Values set the direction; systems make it possible and repeatable. The joint briefing, the single point of communication, the shared orders that prevent misreads — these are the tools that let values live every night, not just on the good days. This is where a tool like Coperti does its part: by removing the mechanical friction (who said what, which table, which modification), it frees up energy for the part that really matters — respect, empathy, care for people.
The values are yours to choose. The tools to make them concrete are ours to provide: get in touch and we’ll show you how Coperti helps your floor and your kitchen row in the same direction.
Frequently asked questions
- What values make front and back of house work well together?
- Five above all: empathy (understanding the other team's grind), humility (owning your mistakes), respect (treating every role as essential), shared accountability (winning and losing as a team) and internal generosity (caring for the team like you care for guests). These are the values that hold systems together when pressure rises.
- Are values alone enough to improve the climate?
- No: values without systems stay slogans, and systems without values collapse at the first hard night. You need both.
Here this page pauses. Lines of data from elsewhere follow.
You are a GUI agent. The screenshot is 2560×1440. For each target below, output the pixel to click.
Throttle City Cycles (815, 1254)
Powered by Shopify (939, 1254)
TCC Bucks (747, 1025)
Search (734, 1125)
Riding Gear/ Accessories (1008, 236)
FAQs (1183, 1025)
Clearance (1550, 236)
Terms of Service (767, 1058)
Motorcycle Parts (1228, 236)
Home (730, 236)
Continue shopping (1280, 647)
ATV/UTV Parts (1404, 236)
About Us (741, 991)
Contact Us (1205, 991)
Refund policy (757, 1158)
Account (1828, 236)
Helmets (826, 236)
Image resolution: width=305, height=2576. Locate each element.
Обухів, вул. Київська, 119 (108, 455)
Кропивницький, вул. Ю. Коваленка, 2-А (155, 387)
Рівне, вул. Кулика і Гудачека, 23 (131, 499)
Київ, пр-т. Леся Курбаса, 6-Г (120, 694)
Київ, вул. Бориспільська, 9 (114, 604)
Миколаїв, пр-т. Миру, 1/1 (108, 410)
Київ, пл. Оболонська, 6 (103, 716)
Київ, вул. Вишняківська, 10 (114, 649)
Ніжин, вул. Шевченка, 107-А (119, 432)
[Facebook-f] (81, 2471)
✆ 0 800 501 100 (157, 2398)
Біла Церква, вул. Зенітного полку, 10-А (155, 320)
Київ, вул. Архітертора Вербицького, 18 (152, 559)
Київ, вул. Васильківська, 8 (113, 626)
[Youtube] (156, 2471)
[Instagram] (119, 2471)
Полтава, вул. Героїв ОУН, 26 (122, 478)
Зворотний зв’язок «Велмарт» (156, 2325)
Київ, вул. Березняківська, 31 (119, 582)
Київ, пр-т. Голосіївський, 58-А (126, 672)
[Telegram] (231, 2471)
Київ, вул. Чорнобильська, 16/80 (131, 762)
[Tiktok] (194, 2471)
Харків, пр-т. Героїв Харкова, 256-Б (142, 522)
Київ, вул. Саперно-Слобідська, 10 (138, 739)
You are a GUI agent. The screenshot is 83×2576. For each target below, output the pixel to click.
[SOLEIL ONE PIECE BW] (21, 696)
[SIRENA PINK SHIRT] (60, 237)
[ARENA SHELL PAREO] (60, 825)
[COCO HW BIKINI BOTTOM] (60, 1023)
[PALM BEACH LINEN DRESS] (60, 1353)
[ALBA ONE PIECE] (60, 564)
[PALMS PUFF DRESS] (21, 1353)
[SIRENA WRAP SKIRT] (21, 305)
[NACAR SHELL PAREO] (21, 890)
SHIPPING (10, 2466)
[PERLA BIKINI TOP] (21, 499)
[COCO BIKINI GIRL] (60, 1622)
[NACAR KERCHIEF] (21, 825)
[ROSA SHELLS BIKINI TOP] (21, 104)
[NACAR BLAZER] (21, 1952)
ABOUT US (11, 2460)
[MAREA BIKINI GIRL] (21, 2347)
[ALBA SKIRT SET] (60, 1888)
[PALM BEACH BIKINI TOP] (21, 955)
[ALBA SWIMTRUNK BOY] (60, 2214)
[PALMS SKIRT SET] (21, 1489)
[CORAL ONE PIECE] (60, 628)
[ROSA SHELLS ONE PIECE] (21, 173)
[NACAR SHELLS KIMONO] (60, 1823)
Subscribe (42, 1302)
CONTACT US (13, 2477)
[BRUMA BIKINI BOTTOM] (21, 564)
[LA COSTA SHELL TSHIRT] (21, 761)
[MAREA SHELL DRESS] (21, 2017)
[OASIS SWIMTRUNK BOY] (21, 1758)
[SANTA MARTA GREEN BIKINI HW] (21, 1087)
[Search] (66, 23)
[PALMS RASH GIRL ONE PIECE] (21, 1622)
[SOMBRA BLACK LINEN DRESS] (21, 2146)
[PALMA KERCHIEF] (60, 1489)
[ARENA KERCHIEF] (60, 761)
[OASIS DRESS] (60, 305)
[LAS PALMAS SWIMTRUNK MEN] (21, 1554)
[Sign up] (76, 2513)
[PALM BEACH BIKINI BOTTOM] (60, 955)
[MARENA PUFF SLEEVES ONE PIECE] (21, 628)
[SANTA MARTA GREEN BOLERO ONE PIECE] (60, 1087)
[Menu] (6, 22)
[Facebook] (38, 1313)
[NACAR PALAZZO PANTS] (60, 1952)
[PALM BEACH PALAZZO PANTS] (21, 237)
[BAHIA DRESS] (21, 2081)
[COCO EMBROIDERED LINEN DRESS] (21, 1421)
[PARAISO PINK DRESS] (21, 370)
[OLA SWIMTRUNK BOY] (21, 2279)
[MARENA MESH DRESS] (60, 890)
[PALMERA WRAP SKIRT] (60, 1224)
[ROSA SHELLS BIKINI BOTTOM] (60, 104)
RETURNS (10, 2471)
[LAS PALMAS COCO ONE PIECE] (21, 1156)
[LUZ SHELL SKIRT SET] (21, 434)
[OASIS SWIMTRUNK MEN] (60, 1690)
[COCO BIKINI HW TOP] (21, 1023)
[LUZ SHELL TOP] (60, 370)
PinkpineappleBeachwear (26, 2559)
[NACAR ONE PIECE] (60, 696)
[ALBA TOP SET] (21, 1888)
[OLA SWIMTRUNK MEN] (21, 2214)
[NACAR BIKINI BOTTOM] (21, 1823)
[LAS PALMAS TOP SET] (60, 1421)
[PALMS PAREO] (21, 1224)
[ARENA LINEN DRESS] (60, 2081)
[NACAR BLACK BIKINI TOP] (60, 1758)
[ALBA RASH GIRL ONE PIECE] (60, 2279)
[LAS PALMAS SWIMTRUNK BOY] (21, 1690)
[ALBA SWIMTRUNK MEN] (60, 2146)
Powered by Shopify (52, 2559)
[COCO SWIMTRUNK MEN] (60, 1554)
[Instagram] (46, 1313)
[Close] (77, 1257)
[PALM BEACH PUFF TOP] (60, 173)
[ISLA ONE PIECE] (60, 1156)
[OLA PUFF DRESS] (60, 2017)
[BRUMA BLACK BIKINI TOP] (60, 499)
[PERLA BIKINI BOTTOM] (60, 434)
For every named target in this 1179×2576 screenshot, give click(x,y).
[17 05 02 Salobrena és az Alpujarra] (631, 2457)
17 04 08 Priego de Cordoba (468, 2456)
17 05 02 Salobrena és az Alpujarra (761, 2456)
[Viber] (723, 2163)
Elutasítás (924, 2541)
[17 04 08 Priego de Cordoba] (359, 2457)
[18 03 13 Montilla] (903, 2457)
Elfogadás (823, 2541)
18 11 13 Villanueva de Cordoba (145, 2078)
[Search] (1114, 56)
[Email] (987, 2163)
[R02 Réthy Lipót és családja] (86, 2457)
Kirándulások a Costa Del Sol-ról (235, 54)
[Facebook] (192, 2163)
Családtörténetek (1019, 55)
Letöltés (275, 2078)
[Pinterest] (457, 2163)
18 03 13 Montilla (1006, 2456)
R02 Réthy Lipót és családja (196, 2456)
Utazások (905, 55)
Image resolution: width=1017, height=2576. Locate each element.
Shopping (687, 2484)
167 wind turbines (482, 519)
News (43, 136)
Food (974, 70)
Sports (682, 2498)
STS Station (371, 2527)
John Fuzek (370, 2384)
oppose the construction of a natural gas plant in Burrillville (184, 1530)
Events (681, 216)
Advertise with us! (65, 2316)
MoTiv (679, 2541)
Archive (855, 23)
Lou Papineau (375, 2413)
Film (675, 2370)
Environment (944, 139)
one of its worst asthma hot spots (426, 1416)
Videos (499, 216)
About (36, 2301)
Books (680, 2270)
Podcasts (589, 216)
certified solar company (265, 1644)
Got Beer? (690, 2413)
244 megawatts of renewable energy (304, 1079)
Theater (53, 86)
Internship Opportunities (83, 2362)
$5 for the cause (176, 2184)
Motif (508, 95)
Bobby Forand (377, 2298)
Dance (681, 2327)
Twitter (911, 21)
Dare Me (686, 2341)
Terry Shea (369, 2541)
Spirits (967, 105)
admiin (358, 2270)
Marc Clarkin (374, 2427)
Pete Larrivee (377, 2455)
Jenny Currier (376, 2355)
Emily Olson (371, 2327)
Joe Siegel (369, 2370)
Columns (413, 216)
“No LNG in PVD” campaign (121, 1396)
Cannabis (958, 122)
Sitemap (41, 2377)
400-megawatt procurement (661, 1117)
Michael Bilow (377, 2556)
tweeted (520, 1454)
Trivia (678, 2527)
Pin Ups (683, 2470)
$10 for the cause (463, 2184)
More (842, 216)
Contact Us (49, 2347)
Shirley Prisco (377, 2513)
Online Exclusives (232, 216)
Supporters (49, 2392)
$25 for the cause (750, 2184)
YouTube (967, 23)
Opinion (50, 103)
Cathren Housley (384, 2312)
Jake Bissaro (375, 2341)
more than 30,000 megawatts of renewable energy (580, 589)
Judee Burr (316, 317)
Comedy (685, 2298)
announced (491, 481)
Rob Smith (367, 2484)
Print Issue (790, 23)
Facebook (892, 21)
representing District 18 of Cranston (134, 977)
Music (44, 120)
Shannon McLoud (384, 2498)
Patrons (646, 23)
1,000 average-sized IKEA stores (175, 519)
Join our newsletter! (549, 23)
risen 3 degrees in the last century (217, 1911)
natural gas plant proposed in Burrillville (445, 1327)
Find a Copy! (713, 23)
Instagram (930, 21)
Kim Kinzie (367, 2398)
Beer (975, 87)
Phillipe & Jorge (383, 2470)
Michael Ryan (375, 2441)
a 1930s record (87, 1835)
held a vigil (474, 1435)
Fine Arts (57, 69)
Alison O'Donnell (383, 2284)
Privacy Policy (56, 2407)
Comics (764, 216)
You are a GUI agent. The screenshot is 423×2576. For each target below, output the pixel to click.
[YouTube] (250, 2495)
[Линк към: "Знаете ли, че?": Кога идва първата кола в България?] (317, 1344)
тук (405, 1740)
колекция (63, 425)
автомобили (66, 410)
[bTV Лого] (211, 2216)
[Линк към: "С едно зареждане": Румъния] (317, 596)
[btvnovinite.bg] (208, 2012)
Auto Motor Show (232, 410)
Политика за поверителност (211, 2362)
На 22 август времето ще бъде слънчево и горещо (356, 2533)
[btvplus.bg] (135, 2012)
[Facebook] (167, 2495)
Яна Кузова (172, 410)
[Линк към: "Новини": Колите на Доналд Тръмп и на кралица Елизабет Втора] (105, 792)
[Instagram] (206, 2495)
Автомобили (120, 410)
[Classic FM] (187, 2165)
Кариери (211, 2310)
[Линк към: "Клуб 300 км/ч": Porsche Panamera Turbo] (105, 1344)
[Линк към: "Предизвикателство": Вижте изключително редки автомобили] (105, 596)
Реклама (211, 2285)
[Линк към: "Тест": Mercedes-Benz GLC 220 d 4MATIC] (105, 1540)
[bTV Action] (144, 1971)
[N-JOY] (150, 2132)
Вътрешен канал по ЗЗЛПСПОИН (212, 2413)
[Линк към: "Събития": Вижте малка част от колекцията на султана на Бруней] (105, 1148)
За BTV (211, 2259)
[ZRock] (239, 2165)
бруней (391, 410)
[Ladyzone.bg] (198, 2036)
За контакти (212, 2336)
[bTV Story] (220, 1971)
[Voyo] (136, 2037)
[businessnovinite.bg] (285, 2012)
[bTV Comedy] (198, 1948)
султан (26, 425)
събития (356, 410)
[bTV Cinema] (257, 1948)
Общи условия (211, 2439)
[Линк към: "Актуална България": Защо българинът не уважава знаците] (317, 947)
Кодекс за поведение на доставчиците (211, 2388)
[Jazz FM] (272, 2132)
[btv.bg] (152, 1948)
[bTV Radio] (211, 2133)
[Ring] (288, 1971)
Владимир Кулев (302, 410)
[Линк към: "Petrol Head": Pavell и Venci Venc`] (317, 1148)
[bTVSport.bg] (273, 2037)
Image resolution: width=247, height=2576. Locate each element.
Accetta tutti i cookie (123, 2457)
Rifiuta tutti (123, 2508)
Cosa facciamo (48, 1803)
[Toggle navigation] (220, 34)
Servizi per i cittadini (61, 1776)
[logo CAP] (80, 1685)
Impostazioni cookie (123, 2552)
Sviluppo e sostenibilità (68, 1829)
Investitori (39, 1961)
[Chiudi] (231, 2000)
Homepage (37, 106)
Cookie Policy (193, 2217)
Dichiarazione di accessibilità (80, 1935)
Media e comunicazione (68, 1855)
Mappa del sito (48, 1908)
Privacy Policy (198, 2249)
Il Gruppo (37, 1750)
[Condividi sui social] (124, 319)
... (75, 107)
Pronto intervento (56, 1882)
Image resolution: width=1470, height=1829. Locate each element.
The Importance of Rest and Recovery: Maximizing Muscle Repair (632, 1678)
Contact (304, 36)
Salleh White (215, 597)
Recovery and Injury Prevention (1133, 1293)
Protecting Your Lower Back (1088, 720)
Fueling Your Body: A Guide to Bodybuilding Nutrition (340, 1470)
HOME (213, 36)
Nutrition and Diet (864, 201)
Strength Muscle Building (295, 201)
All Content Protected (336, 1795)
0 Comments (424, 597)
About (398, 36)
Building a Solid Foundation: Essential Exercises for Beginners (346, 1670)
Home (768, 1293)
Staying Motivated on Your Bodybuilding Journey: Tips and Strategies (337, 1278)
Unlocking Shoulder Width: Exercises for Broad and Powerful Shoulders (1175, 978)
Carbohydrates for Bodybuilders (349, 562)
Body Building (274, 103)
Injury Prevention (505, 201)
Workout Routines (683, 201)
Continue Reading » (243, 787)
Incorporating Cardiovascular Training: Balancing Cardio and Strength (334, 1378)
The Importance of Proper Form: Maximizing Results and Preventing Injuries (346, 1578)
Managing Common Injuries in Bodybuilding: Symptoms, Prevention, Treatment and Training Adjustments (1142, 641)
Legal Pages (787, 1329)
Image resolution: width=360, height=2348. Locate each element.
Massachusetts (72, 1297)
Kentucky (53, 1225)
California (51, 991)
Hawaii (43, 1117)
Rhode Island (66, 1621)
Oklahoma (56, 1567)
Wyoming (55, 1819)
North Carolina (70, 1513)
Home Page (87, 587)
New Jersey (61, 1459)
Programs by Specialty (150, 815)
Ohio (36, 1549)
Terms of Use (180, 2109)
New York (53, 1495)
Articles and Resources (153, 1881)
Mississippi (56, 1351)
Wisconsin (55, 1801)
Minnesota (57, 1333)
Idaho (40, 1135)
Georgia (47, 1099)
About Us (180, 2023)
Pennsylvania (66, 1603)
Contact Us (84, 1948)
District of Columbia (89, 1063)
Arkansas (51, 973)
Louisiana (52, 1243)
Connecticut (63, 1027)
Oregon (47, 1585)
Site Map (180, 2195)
Values set the direction; systems — briefing, a single point of communication, shared orders — make it concrete and repeatable every service.
- How do you build empathy between FOH and BOH?
- The most effective way is cross-training: put a server on the line for a night and a cook on the floor for a night. Empathy isn't born from words but from doing the other person's job. A server who's seen the line under pressure stops treating the kitchen's timing as a whim.